By Jeremy Lee, campaignlive.co.uk, Thursday, 10 March 2011 12:01AM
This time, it's the turn of its Spanish subsidiary to issue a mea culpa, with the disclosure that the company has had to make a provision of around £25 million bad debt after one of its former clients faced insolvency, but owed it money. The company claims that the one-off exceptional charge, which came to light when the Spanish industrial conglomerate Nueva Rumasa stopped buying media through the Aegis subsidiary, will "have no impact on underlying results".
Before we get to that point, there are questions about how Aegis allowed itself to get into this position in the first place. The problem of bad debt is not a new one and the fragile state of the economy has meant that agencies have had to be more careful about overexposing themselves to it. Many demand - or should demand - that media is prepaid if it cannot be insured. Aegis claims an exception was made for Nueva Rumasa because they had a long-standing relationship.
Just how many other clients also benefit from such a deal is a question Aegis shareholders should demand is answered. Bob Willott, the editor of Marketing Services Financial Intelligence, takes a stronger line and points out that failure to collect the money due for media transactions from this client "seems about as fundamental to the delivery of underlying results as anything could be". He also says that "heads should roll".

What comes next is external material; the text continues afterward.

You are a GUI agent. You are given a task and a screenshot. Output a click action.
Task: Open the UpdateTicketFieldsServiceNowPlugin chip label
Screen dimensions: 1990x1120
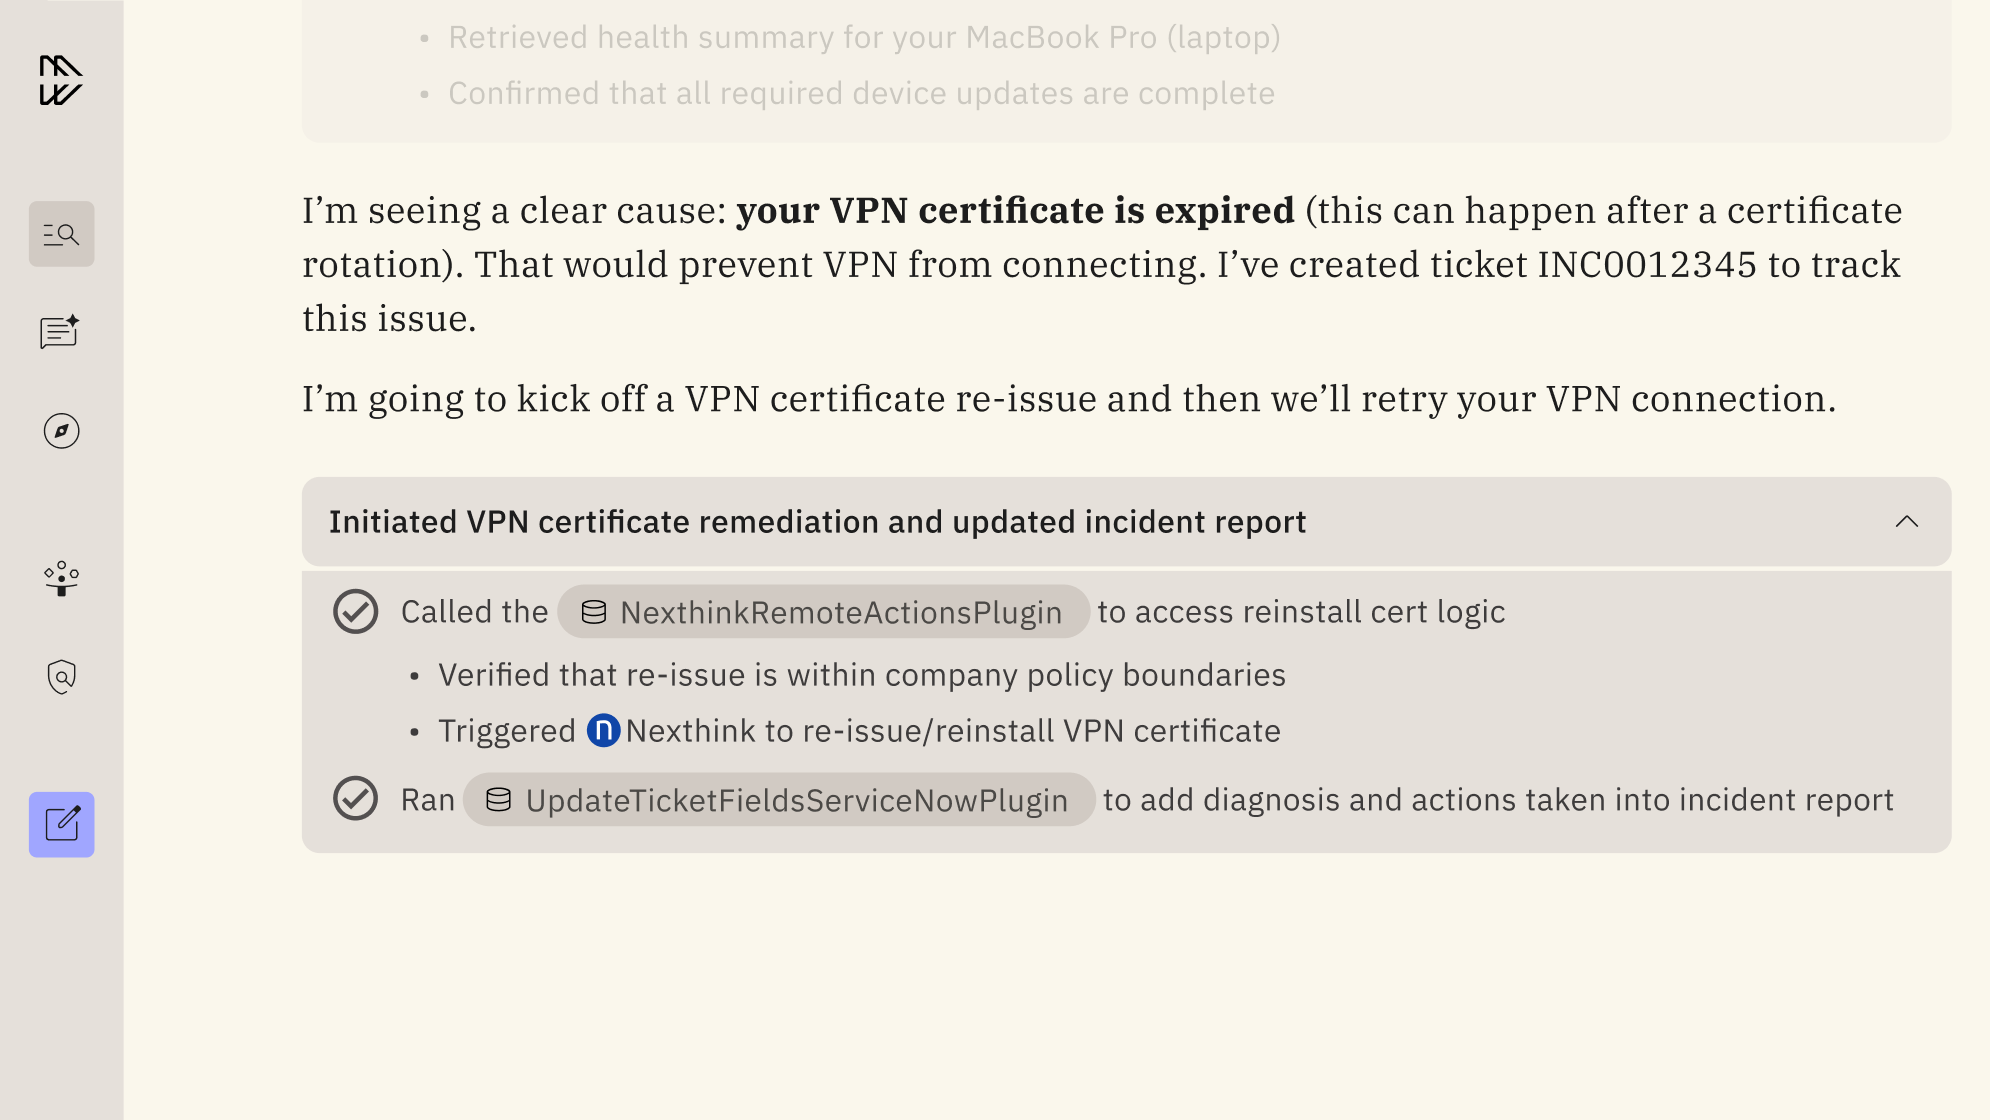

But haven't we been here before on other occasions and didn't heads roll then? At this time last year, Aegis was forced to acknowledge (albeit carefully buried in its earnings report) two other accounting cock-ups that had an impact on its 2009 figures. The first came from Posterscope USA. It was discovered that former senior managers had been overstating revenues and profits between 2004 and 2008 by an aggregate £10.5 million. Curiously, there was no explanation for how the error was made.
Second, there was mention of the recovery of funds relating to the media rebates fraud scandal perpetrated by Aegis Media Germany senior executives between 2003 and 2006. Presented as a windfall, there was no mention of the events that preceded it and involved the misappropriation of media owner kickbacks that should have gone to its Danone client.
When these came to light, Aegis tried to submerge the bad news with the big announcement that Jerry Buhlmann had been made its new PLC chief executive, while three regional chiefs had been moved on, suggesting that an era of greater transparency for clients and shareholders had dawned.
Given what has emerged in Spain, this still looks like a work in progress.